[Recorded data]
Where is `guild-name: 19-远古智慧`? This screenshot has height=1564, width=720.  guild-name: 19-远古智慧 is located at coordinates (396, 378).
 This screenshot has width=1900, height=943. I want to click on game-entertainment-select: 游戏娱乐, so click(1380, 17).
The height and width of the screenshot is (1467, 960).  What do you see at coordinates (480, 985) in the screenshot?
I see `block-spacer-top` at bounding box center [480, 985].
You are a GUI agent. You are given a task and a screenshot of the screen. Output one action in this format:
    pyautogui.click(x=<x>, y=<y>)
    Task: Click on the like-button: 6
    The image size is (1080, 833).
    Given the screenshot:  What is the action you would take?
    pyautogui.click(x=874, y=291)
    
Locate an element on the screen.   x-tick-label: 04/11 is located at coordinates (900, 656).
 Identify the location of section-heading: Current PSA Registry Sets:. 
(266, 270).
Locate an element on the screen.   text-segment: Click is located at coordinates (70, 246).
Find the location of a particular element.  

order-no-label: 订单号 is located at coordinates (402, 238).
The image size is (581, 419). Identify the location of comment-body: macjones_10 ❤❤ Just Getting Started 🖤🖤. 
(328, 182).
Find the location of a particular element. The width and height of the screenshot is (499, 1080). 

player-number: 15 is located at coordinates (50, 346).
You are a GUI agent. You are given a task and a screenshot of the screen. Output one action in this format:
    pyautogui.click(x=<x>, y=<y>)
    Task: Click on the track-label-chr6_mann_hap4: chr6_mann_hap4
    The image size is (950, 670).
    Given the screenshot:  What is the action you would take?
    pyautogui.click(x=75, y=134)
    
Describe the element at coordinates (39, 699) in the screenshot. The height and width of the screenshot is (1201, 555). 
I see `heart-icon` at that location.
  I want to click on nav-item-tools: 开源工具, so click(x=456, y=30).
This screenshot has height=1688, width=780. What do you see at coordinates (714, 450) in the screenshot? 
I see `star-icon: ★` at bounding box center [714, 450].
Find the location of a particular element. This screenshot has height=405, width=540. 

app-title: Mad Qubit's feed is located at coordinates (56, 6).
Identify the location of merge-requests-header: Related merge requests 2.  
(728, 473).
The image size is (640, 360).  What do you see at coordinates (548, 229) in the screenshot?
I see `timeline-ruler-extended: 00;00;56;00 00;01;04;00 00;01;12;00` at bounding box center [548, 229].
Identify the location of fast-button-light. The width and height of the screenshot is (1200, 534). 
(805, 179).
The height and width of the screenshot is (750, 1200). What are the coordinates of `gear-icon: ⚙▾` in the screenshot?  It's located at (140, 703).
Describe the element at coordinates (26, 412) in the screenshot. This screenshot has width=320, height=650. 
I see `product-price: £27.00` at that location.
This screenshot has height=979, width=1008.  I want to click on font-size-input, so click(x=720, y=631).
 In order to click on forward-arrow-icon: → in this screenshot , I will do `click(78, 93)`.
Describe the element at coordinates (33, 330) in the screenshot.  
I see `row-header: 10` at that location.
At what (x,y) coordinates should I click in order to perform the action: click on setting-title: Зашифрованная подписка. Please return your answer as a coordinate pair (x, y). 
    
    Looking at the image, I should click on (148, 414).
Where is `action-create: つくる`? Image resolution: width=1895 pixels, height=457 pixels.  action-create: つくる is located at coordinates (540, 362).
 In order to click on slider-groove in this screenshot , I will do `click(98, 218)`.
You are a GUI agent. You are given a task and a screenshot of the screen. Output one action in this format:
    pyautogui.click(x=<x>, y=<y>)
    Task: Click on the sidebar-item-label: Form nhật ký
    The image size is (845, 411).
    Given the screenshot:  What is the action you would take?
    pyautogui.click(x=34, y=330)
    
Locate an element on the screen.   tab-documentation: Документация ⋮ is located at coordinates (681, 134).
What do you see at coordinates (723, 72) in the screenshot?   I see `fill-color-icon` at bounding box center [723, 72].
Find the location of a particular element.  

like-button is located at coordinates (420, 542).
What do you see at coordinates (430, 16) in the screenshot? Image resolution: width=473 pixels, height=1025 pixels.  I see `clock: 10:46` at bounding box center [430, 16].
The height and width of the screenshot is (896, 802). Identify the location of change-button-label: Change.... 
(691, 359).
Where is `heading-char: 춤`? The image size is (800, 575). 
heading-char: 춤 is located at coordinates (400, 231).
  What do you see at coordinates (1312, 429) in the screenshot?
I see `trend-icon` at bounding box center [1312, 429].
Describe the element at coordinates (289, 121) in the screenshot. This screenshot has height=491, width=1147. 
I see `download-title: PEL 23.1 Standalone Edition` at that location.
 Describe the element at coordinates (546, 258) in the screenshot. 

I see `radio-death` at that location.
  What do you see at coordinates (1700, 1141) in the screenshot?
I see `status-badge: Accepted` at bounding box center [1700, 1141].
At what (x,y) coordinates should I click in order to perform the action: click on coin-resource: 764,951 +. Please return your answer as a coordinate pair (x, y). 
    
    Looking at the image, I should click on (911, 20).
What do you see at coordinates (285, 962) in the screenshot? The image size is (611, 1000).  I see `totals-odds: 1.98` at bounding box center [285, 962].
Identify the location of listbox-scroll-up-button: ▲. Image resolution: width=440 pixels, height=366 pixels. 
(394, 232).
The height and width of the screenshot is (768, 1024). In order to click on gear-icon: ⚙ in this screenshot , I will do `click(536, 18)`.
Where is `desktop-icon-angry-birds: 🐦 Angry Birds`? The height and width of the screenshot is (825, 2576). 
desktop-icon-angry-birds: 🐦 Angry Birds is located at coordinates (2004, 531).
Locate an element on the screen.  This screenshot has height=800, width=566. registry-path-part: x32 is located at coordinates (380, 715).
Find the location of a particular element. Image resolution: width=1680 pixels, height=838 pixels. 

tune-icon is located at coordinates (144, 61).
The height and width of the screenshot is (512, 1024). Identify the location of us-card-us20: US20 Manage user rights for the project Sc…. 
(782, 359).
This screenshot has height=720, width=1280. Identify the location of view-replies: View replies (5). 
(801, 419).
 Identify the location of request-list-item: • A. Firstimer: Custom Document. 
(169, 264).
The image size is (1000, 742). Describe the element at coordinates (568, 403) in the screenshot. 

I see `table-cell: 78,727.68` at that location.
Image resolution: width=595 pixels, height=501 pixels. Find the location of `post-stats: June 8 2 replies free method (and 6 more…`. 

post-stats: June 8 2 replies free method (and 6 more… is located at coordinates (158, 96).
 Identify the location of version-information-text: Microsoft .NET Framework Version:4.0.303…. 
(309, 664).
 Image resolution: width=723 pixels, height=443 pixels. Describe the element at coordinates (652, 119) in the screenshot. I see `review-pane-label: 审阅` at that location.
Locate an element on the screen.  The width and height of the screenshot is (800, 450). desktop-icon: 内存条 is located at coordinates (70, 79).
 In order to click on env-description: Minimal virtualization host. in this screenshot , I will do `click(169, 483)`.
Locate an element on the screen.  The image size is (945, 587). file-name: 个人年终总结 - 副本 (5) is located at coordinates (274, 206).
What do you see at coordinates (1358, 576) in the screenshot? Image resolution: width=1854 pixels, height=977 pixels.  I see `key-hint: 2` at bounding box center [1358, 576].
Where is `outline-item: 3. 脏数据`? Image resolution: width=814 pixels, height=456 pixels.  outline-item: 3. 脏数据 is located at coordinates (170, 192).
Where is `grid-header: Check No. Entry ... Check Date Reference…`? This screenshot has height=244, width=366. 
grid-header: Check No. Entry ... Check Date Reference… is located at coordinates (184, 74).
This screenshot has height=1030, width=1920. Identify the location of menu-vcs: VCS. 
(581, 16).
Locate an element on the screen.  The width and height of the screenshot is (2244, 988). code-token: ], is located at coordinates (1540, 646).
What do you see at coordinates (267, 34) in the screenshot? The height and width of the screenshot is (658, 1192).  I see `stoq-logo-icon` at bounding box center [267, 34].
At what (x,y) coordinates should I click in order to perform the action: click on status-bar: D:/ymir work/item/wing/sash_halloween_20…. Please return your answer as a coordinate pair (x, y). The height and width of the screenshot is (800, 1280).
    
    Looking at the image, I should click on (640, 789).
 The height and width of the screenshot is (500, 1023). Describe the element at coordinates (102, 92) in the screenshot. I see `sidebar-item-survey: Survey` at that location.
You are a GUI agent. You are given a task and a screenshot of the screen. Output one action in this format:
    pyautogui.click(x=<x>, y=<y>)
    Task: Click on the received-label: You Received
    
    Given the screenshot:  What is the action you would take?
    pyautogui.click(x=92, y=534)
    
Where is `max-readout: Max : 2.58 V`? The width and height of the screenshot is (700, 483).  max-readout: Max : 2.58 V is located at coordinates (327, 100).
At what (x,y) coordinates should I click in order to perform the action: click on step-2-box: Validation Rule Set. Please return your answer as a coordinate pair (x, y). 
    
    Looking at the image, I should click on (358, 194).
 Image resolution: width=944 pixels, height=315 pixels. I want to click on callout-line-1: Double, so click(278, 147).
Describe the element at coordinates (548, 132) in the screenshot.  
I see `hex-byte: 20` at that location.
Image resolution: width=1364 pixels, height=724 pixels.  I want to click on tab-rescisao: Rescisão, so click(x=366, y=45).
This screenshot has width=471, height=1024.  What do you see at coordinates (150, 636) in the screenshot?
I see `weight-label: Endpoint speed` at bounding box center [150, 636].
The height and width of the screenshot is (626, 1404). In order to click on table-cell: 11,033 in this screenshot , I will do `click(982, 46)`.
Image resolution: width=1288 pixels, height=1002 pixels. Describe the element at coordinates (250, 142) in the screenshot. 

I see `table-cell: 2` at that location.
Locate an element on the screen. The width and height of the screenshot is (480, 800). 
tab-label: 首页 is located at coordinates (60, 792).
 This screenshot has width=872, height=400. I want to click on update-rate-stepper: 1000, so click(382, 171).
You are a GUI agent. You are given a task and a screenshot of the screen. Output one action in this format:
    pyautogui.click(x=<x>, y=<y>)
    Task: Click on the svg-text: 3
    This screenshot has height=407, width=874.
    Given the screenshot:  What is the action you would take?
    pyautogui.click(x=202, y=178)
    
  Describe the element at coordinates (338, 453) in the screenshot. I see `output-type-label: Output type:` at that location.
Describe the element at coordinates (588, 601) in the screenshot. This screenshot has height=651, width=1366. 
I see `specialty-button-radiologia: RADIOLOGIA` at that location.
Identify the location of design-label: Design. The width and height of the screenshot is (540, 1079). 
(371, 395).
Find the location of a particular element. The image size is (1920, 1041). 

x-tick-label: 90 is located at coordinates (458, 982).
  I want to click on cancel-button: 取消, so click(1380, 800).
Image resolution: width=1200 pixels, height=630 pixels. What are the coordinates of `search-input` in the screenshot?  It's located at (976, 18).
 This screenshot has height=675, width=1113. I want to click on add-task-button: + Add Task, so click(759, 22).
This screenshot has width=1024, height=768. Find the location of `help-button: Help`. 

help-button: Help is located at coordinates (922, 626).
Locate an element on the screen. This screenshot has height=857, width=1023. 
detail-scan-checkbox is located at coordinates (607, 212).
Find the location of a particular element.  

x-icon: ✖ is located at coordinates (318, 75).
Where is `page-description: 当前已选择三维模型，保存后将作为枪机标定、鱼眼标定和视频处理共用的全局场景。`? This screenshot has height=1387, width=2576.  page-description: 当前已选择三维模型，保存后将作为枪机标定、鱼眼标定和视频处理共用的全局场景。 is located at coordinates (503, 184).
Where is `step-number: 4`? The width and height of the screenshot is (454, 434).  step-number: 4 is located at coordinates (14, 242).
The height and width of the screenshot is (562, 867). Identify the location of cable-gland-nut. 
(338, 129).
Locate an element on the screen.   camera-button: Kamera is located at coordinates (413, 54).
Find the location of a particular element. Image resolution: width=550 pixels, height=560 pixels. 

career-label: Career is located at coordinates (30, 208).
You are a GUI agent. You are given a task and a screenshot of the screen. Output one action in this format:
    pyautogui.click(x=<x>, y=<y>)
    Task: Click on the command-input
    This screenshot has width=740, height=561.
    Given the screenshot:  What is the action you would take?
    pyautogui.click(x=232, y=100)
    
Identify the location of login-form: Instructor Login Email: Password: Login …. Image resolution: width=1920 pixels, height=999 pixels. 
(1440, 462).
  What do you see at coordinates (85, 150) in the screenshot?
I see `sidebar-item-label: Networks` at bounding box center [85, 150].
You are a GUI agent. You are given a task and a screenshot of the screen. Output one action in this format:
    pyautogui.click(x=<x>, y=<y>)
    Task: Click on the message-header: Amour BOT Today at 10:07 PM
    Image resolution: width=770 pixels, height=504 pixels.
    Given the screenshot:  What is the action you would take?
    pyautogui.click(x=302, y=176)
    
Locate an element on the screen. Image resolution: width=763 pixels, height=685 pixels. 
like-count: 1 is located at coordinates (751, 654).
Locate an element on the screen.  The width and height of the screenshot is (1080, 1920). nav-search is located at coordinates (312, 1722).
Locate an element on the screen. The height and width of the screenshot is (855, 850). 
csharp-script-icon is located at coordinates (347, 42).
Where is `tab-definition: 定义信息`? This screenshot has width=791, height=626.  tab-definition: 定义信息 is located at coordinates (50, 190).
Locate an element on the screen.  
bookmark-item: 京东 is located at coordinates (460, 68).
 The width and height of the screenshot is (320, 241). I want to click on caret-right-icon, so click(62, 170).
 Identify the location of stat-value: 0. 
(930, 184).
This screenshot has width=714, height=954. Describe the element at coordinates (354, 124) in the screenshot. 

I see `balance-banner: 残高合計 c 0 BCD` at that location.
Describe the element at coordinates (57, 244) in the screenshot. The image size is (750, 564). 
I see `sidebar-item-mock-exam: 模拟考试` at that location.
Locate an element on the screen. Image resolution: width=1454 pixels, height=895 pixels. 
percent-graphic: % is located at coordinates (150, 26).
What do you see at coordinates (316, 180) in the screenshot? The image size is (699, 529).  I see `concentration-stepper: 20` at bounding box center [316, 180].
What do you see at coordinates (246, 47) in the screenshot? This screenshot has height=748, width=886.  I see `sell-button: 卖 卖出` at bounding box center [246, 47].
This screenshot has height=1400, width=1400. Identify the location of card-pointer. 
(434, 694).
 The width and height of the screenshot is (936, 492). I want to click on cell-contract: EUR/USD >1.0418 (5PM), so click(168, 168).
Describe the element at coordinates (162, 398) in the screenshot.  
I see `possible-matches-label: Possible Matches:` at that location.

Task >> Please turn the items between the line containing "Locate an element on the screen. Image resolution: width=763" and the line containing "csharp-script-icon is located", inclusive, into a two-column CSV with the headers item_text and answer. Give one row per item, put each field in double quotes, and replace line breaks with spaces.

Output of the task >>
item_text,answer
"Locate an element on the screen. Image resolution: width=763 pixels, height=685 pixels.","like-count: 1 is located at coordinates (751, 654)."
"Locate an element on the screen.","The width and height of the screenshot is (1080, 1920). nav-search is located at coordinates (312, 1722)."
"Locate an element on the screen. The height and width of the screenshot is (855, 850).","csharp-script-icon is located at coordinates (347, 42)."